Goal: FPGA-based accelerator design flow is at the stage that software engineers can benefit from without an in-depth knowledge of hardware details. This series of blogs explain different methodologies for implementing efficient hardware accelerators for a wide range of compute-intensive tasks, using the Xilinx Vitis IDE platform.

FPGA-based accelerators are getting the attention of the industry and software developers in large cloud-based systems and small embedded systems at the edge. These systems usually treat the FPGA as a reconfigurable computing core along with other cores, such as CPUs and GPUs, in a heterogeneous computing architecture.  Software engineers as the primary programmers for these systems should be able to program, evaluate and debug their applications, leveraging the FPGA high performance and low power consumption.

Embedded System

Heterogeneous application development is not so difficult if there is no FPGAs in the system, because CPUs and GPUs have their own ISA models (over fixed hardware architectures) along with the corresponding compiler toolsets that make them easy to program and debug. However, considering the FPGA as a core makes the application development a real challenge, as traditionally FPGAs have their own design flow involving computing architecture and microarchitecture design. This design flow requires a great knowledge of low-level hardware design techniques which makes the development flow complicated.

Heterogeneity

Conventionally, hardware designers use one of the hardware description languages (HDLs) such as VHDL to create clock cycle accurate circuits. Although, this approach can provide the most efficient design, writing HDL codes is tedious, error-prone and difficult to perform verification and debugging. To address these issues, industry and academia have proposed the high-level synthesis design flow along with the required toolset.  The Xilinx Vivado-HLS toolset is a typical example of this approach. HLS enables designers to convert an algorithm to the corresponding HDL code without worrying about the hardware details. In this approach, C/C++/OpenCL/SystemC is used to describe different modules in a design. These descriptions are synthesised into HDL codes as hardware IP cores. Then, graphical environments such as Vivado is used to connect these cores together and to other components in the embedded system. However, communication between design modules, and the rest of the system in an embedded system, such as the main memory, software functions, require special attention.

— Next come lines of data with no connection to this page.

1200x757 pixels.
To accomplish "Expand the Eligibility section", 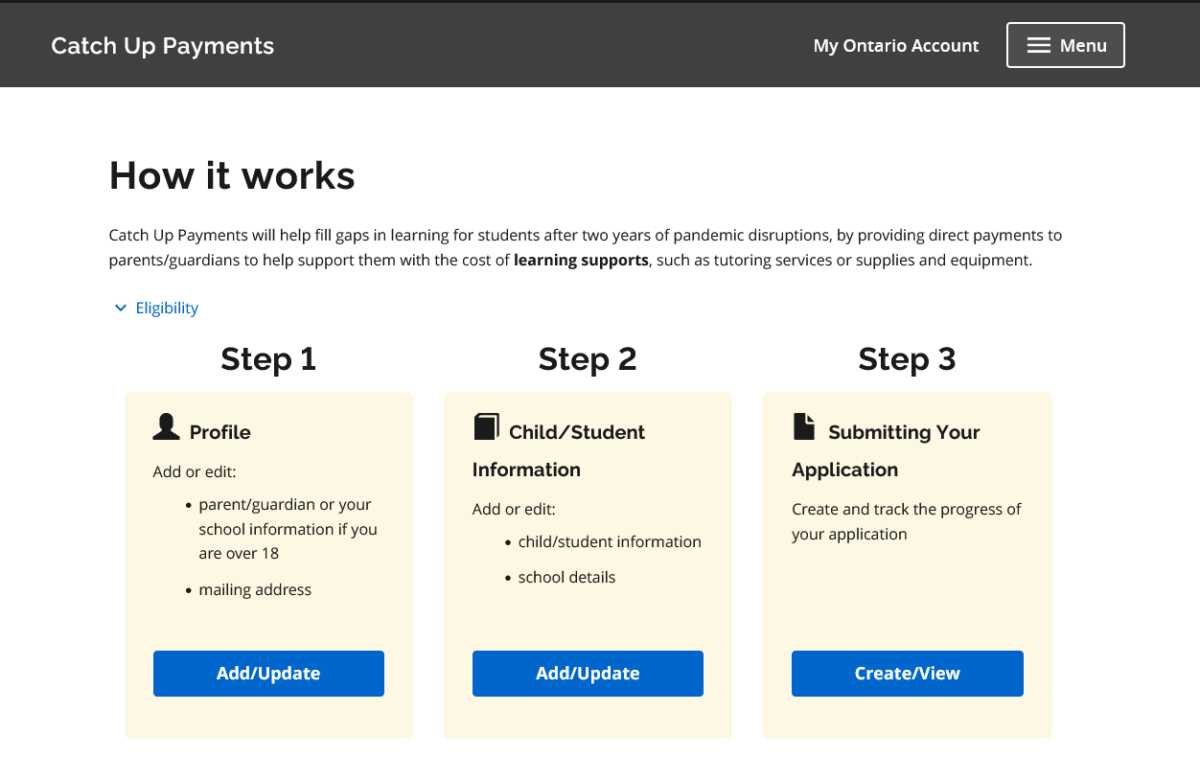I will [x=166, y=307].
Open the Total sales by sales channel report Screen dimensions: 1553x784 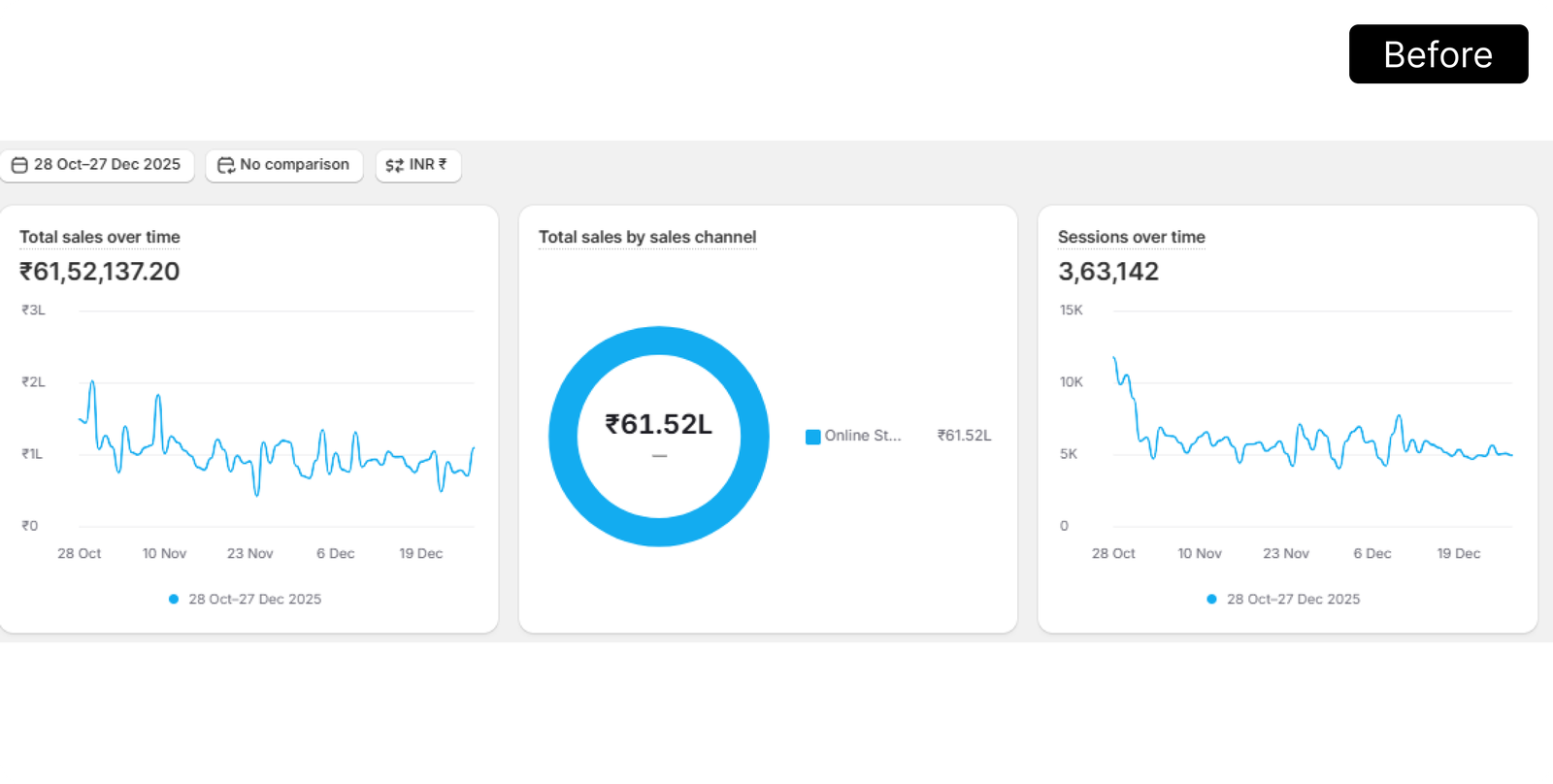click(647, 237)
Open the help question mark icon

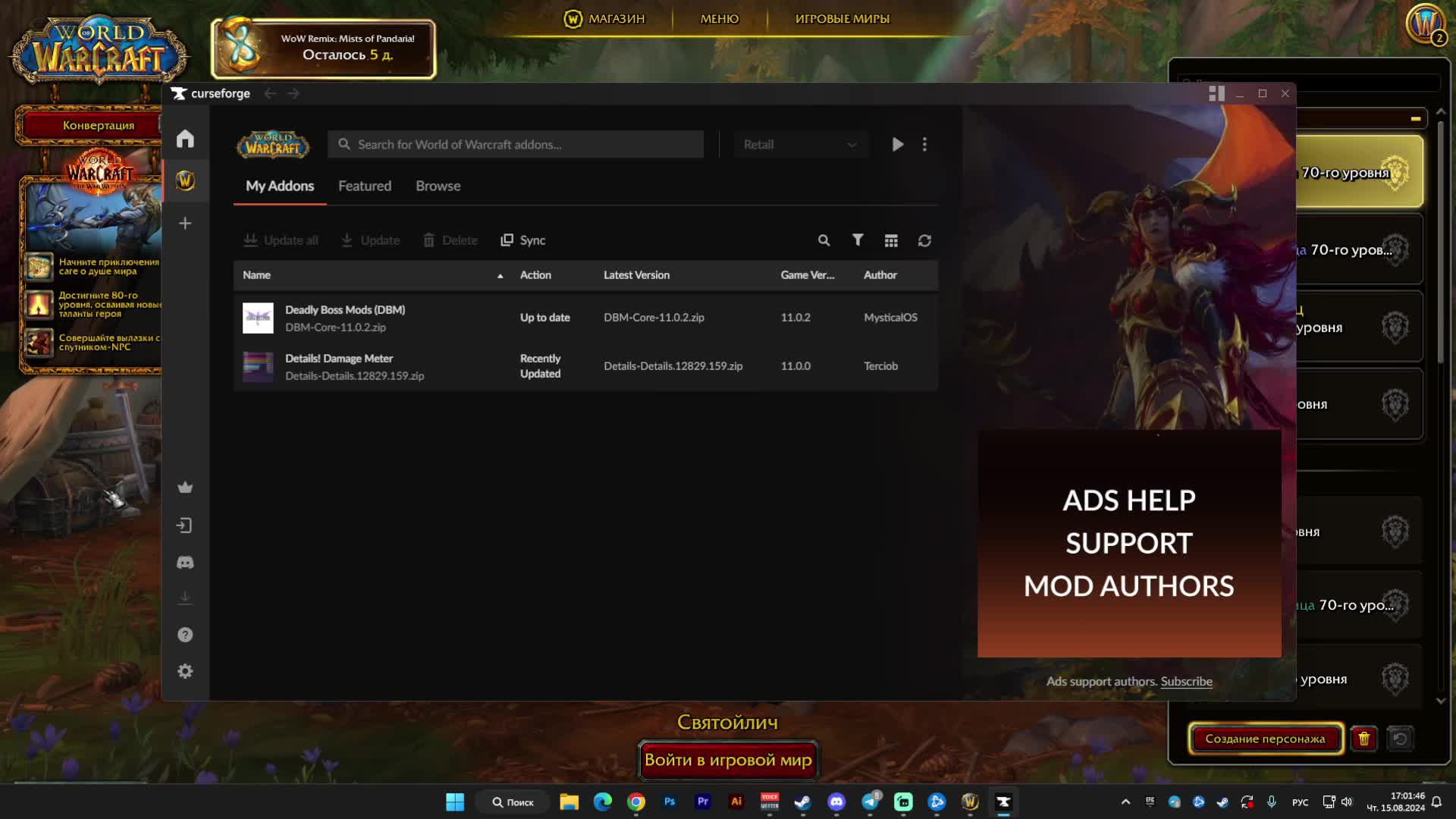tap(185, 635)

An FPGA-based embedded system commonly consists of processors, FPGAs, other hardware accelerators and the main memory. A set of baremetal APIs or an operating system, such as Linux or FreeRTOS, usually orchestrates all the communication among computational cores and memories. FPGA cores also are not separated from this scheme, and this is the place that platform-based design concept comes to play. These communications require using proper protocols for moving data around and preparing the corresponding API and runtime system. Designing and developing these APIs can be tedious if the design is developed in an OS-based environment. To address this problem, researchers have proposed the platform-based design methodology. In this new approach, an abstraction layer called platform encapsulates the hardware detail and the target operating system along with the runtime-system for the communication among hardware and software modules.

The concept of platform-design in embedded systems is not new and has been the main focus of many research activities [1][2]. Recently, the concept of platform-based design is widely used by industry. Xilinx has used this concept in SDSoC and SDAccel design flow and recently in Vitis the Xilinx unified software platform.

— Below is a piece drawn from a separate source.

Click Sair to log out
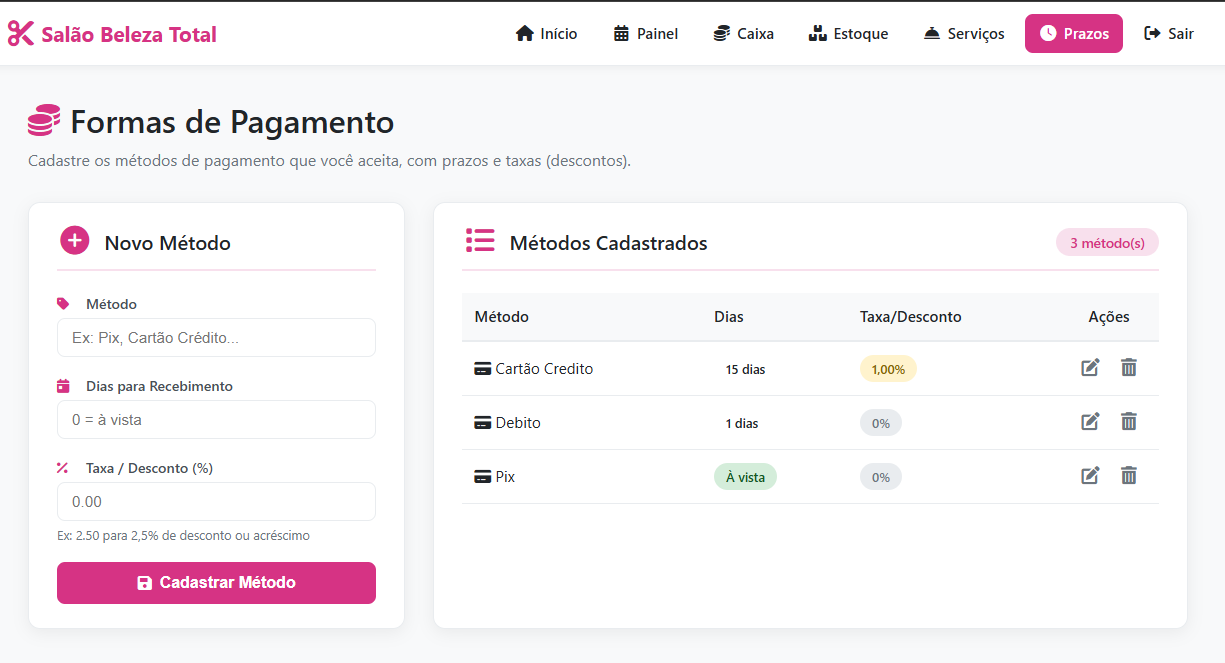 pos(1169,34)
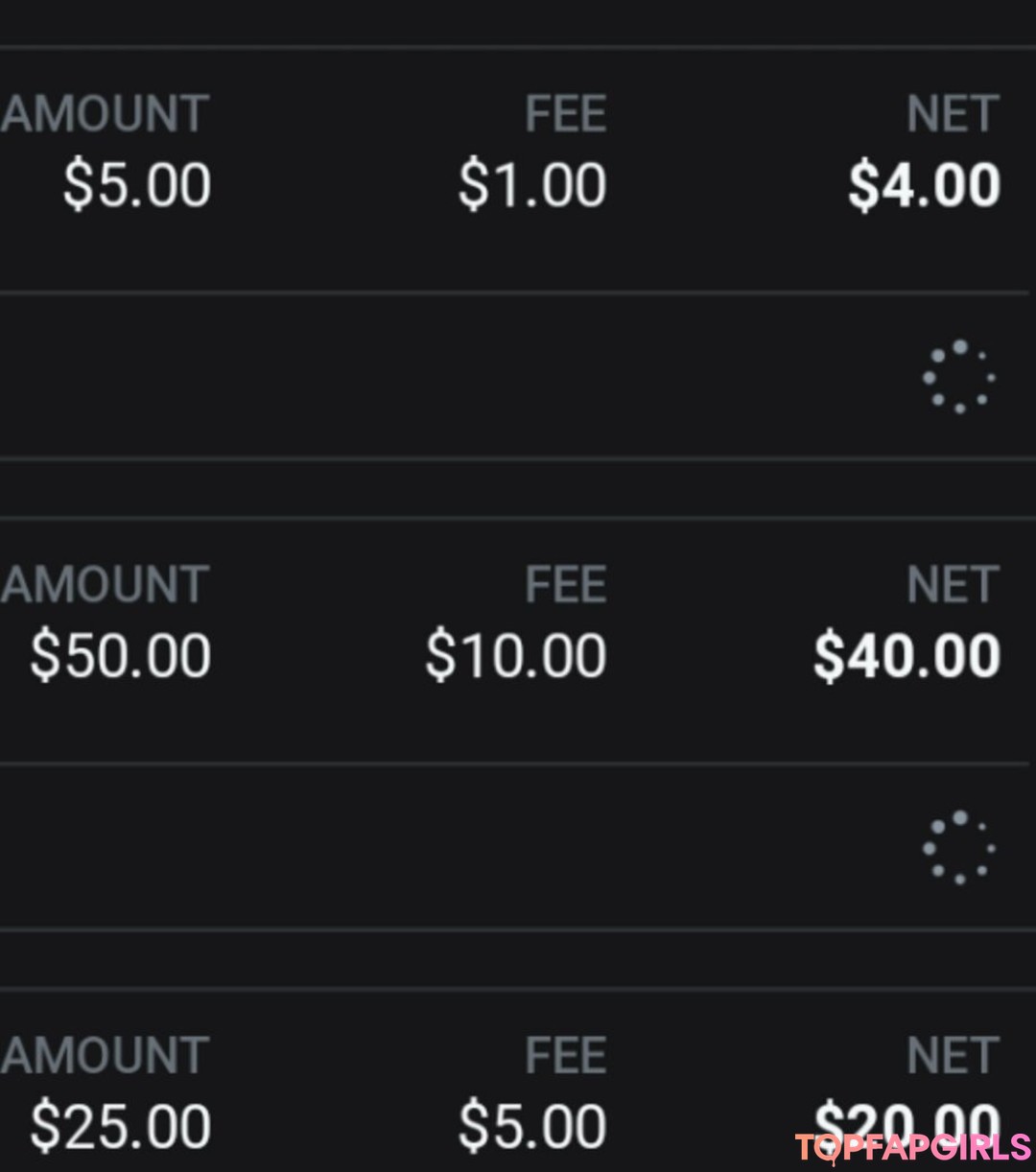Select the $4.00 net value
The image size is (1036, 1172).
924,185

For developing a software application in Vitis that uses the embedded FPGA as an accelerator, we need to have a platform that encapsulates the underlying FPGA hardware, OS (or baremetal APIs), Xiling runtime (XRT). Also, we should follow a programming model for the accelerator and its communication with software. This programming model is mainly based on the OpenCL framework.

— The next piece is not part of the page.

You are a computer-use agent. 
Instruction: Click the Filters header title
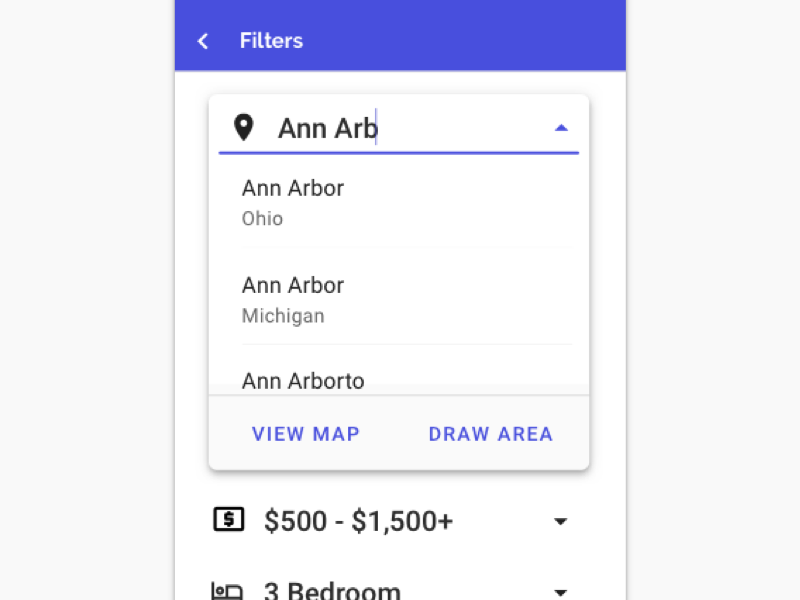click(x=271, y=41)
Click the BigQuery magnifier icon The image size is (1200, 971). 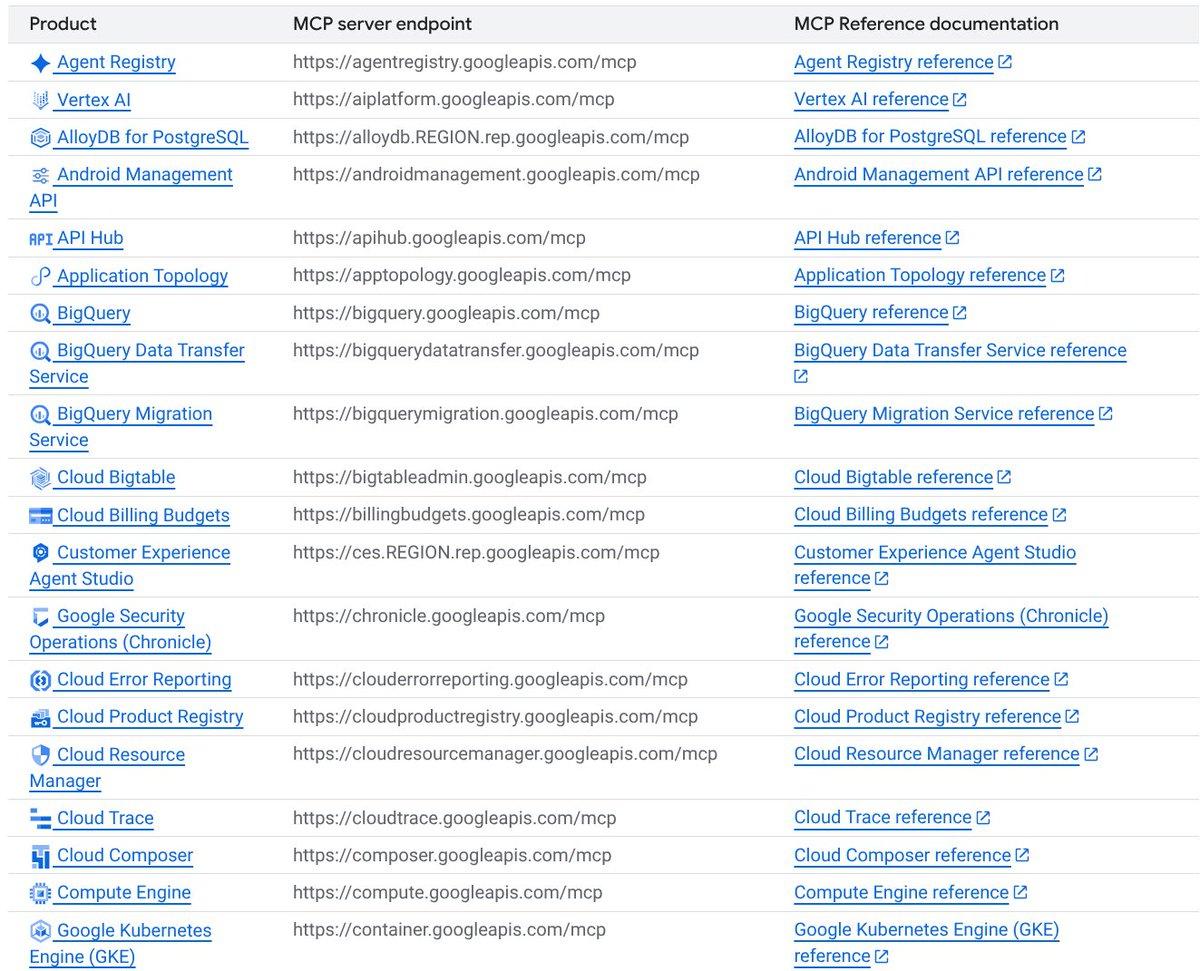(40, 314)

In future blogs, I will explain how to create a platform and use that to implement efficient accelerators using Ultra96v2 heterogeneous FPGA-based embedded system.

References:
[1] Vincentelli, Alberto & Martin, Grant. (2001). Platform-Based Design and Software Design Methodology for Embedded Systems. IEEE Design & Test of Computers. 18. 23-33.
[2] Bhattacharya, Raktim. (2015). Model & Platform Based Design of Embedded Systems. 10.13140/RG.2.1.2670.9922.